What is required: Could you write out the records exactly as they are given?

Data under study:
▼

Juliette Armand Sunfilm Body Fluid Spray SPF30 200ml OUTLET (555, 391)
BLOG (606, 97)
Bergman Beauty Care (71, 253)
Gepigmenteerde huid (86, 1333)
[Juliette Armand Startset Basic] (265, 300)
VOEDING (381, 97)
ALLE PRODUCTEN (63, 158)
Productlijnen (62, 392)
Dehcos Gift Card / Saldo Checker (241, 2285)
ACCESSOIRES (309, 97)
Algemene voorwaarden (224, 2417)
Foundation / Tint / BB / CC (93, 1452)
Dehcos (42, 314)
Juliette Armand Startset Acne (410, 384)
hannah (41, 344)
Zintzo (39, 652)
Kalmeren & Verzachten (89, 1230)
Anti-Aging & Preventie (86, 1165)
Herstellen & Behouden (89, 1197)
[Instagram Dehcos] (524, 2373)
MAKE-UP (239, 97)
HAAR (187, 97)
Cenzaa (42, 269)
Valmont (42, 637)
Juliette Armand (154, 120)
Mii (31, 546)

▲

Reply:
Juliette Armand Sunfilm Body Fluid Spray SPF30 200ml OUTLET (555, 391)
BLOG (606, 97)
Bergman Beauty Care (71, 253)
Gepigmenteerde huid (86, 1333)
[Juliette Armand Startset Basic] (265, 300)
VOEDING (381, 97)
ALLE PRODUCTEN (63, 158)
Productlijnen (62, 392)
Dehcos Gift Card / Saldo Checker (241, 2285)
ACCESSOIRES (309, 97)
Algemene voorwaarden (224, 2417)
Foundation / Tint / BB / CC (93, 1452)
Dehcos (42, 314)
Juliette Armand Startset Acne (410, 384)
hannah (41, 344)
Zintzo (39, 652)
Kalmeren & Verzachten (89, 1230)
Anti-Aging & Preventie (86, 1165)
Herstellen & Behouden (89, 1197)
[Instagram Dehcos] (524, 2373)
MAKE-UP (239, 97)
HAAR (187, 97)
Cenzaa (42, 269)
Valmont (42, 637)
Juliette Armand (154, 120)
Mii (31, 546)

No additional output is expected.